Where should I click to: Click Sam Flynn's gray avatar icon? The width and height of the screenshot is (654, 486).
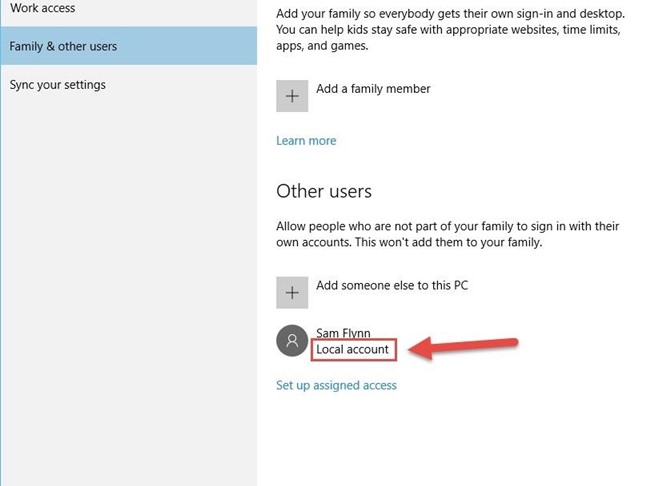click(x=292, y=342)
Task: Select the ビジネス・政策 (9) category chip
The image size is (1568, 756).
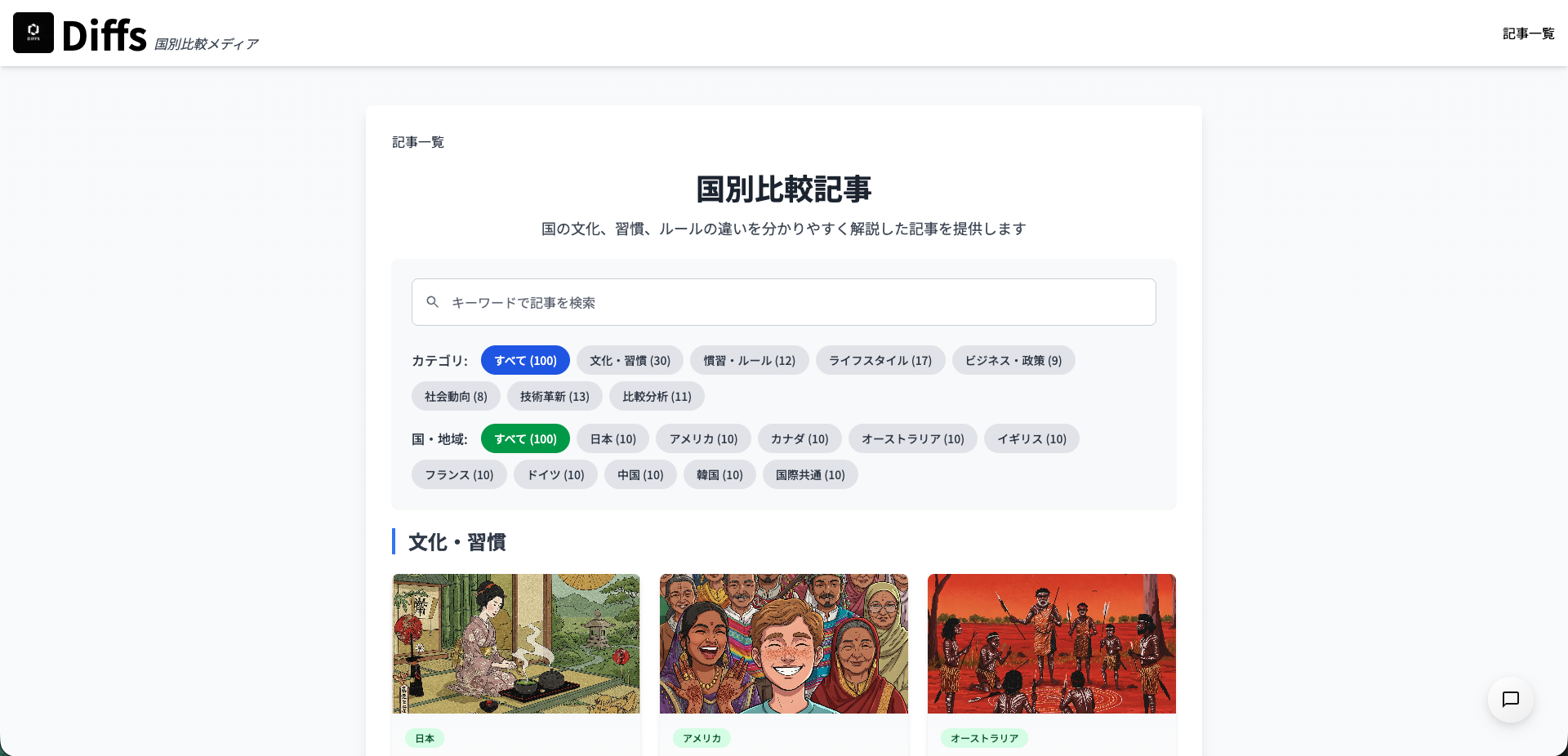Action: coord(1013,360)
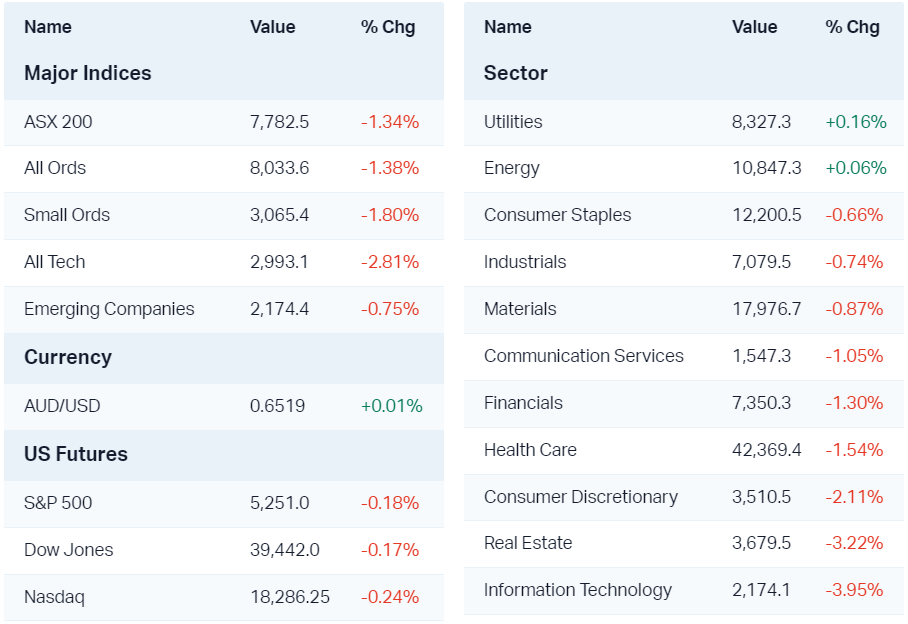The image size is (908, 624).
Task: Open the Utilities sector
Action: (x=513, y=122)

What the task asks: Print all records word for word, no images.

Task result:
Where should I click to: Click Sam Flynn's gray avatar icon? The width and height of the screenshot is (654, 486).
click(x=292, y=342)
Task: Select the ビジネス・政策 (9) category chip
The image size is (1568, 756).
Action: coord(1013,360)
The image size is (908, 624).
Task: Open the Utilities sector
Action: (x=513, y=122)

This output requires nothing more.